Task directions: Leave out the pictures and print the records below exactly.

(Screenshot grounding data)
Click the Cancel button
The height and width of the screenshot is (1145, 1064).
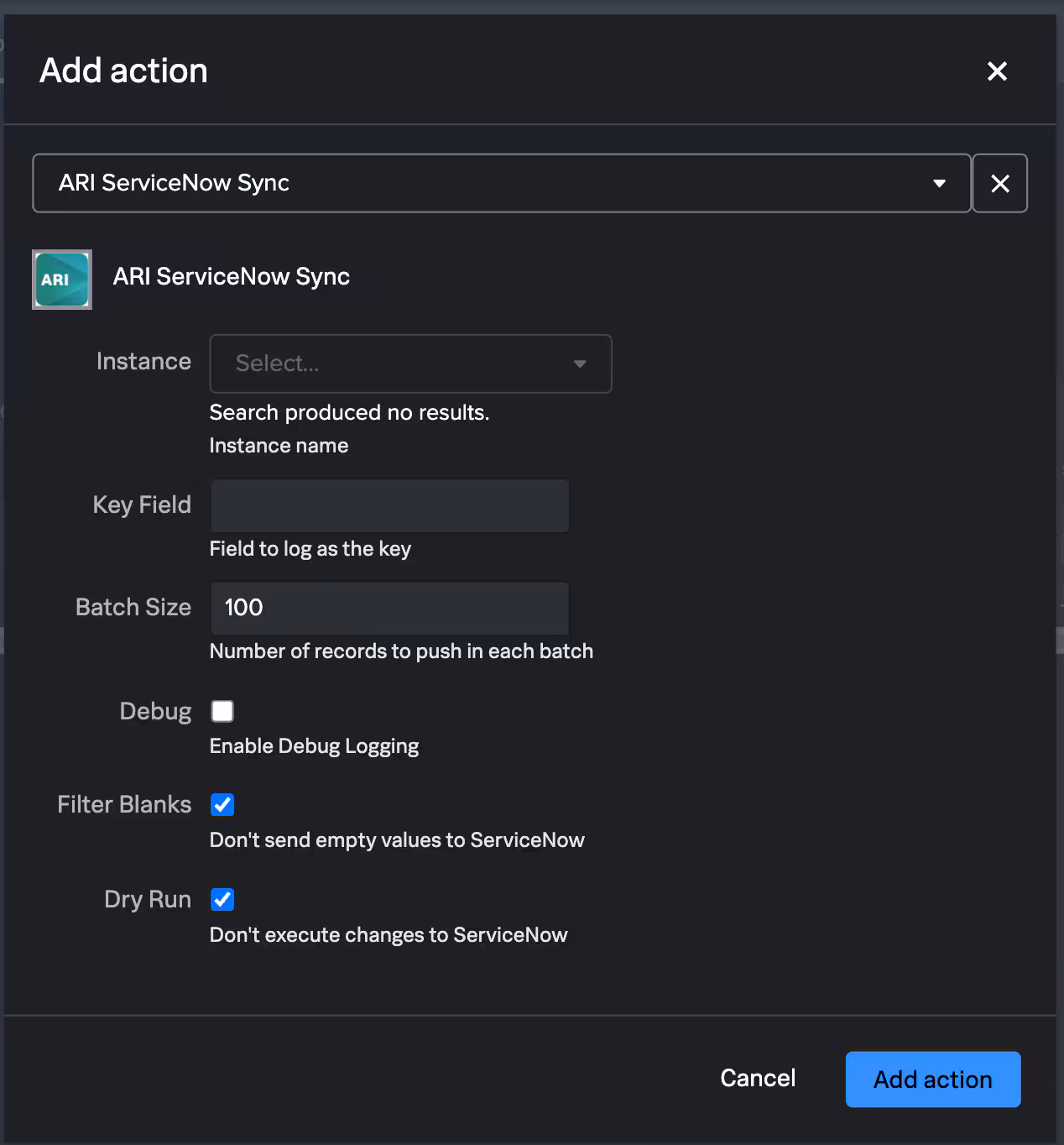click(757, 1078)
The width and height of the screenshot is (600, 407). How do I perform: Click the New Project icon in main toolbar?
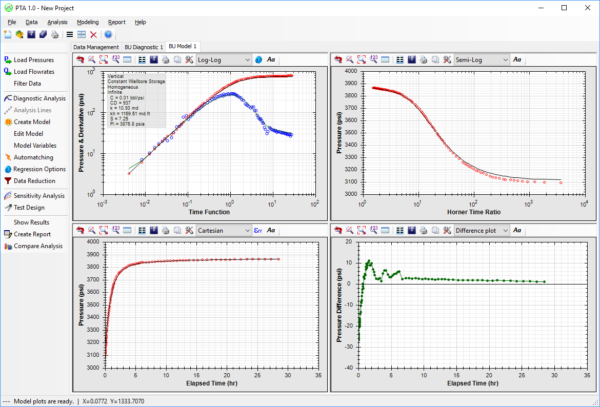(8, 34)
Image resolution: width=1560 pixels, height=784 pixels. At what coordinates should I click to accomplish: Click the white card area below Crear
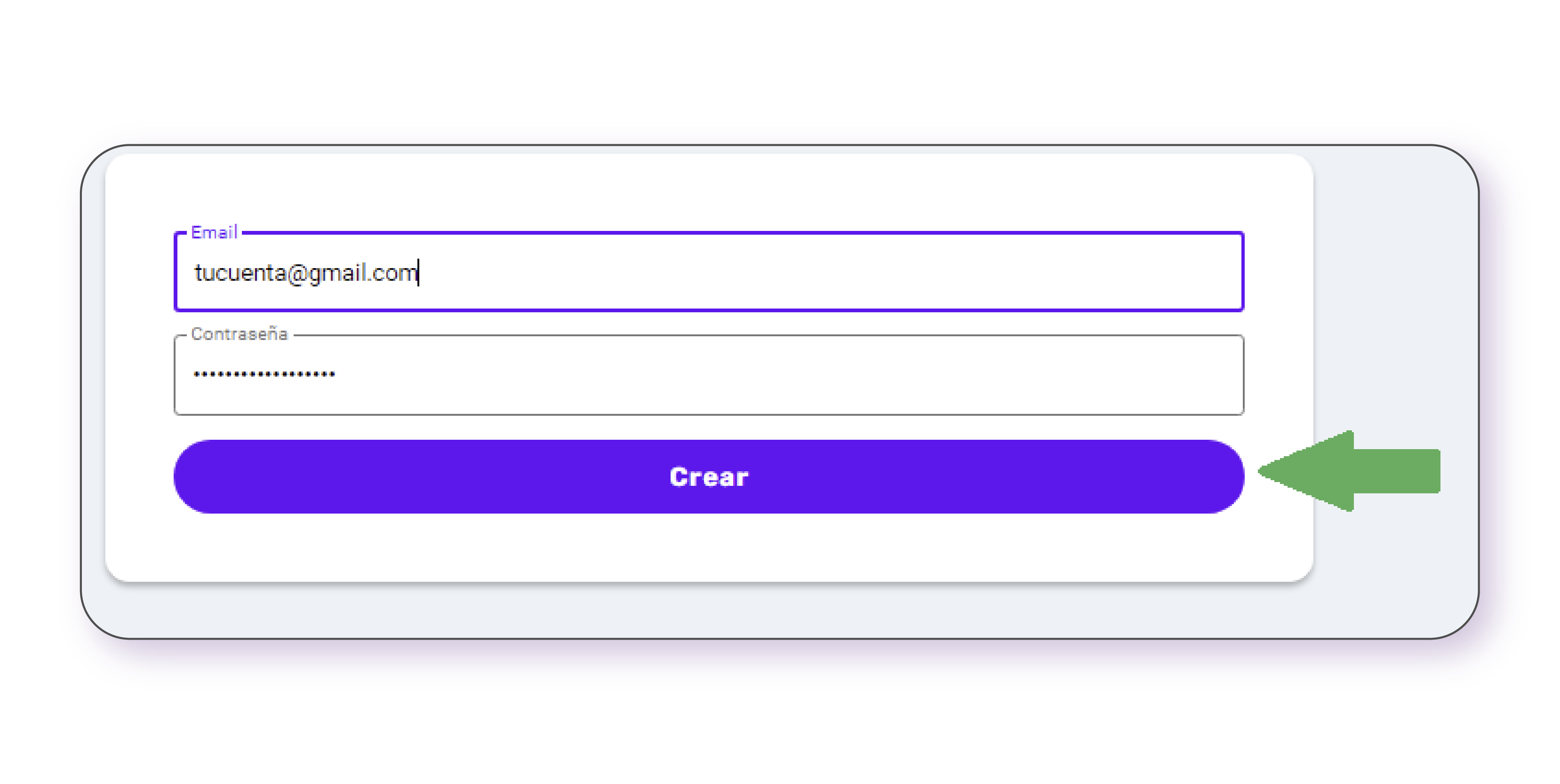click(709, 548)
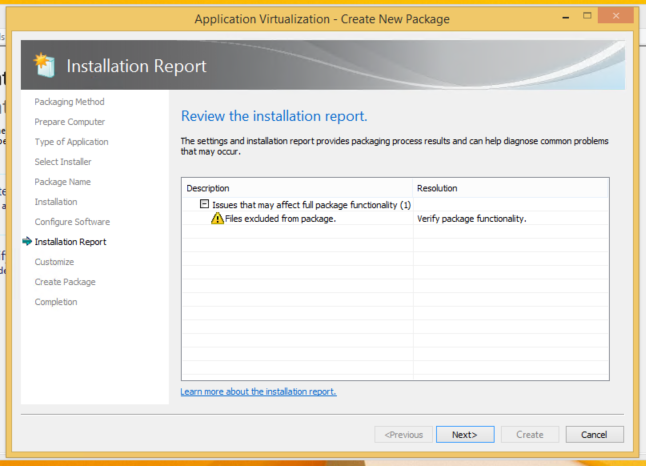Image resolution: width=646 pixels, height=466 pixels.
Task: Collapse the Issues affecting package functionality group
Action: (x=204, y=204)
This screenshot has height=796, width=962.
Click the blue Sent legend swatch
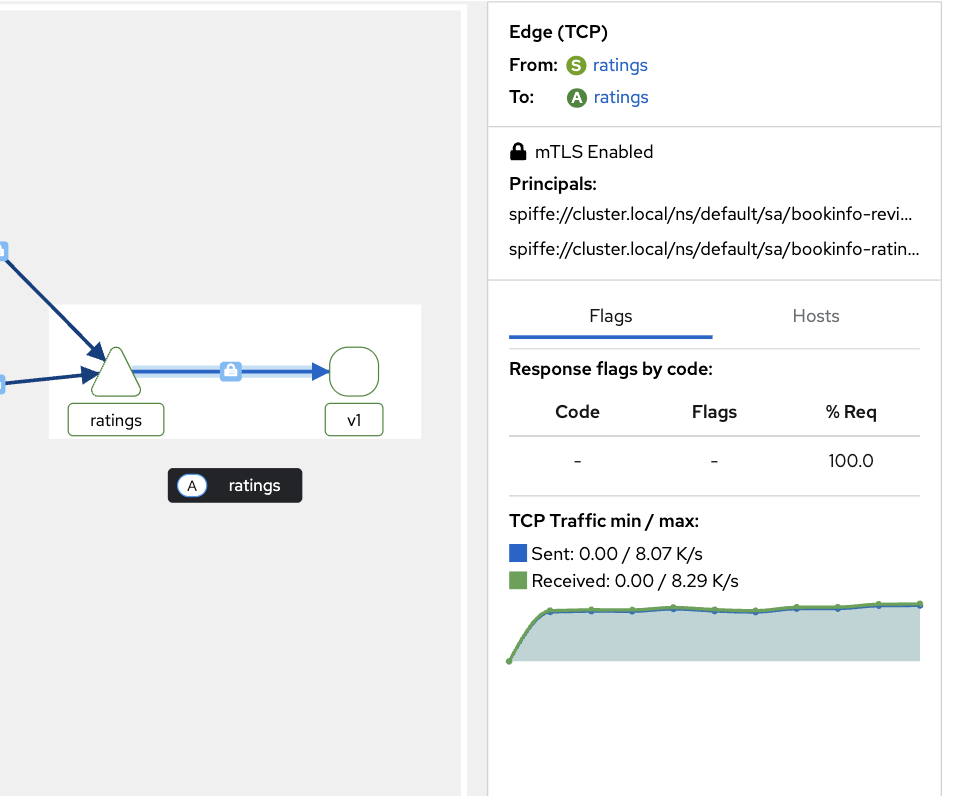(x=518, y=553)
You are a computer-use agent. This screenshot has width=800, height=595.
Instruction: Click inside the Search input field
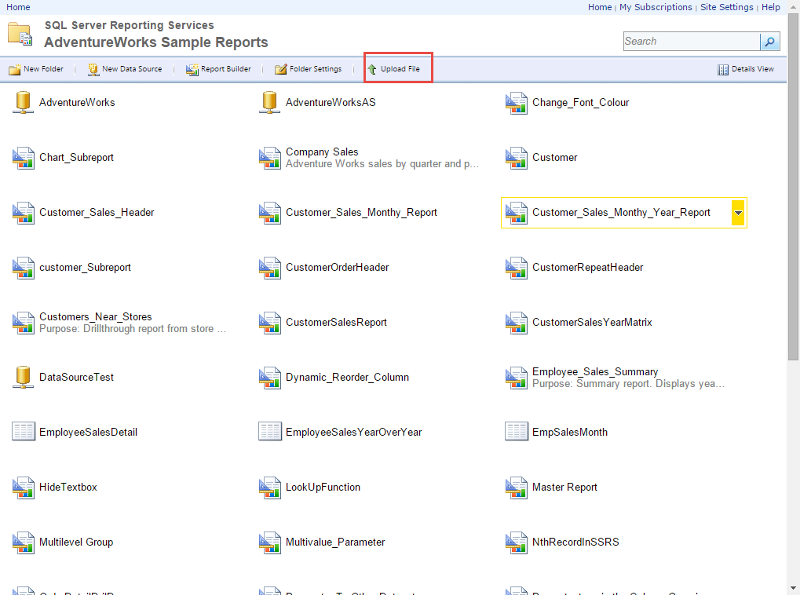click(691, 41)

Written answer:
Click the Cancel button
The height and width of the screenshot is (1145, 1064).
click(757, 1078)
The width and height of the screenshot is (600, 407). How do I perform: Click the New Project icon in main toolbar?
(8, 34)
Image resolution: width=1560 pixels, height=784 pixels. At what coordinates should I click to accomplish: Click the white card area below Crear
click(709, 548)
Image resolution: width=646 pixels, height=466 pixels.
Task: Collapse the Issues affecting package functionality group
Action: (x=204, y=204)
This screenshot has height=796, width=962.
Click the blue Sent legend swatch
(x=518, y=553)
You are a computer-use agent. This screenshot has width=800, height=595.
Instruction: Click inside the Search input field
click(691, 41)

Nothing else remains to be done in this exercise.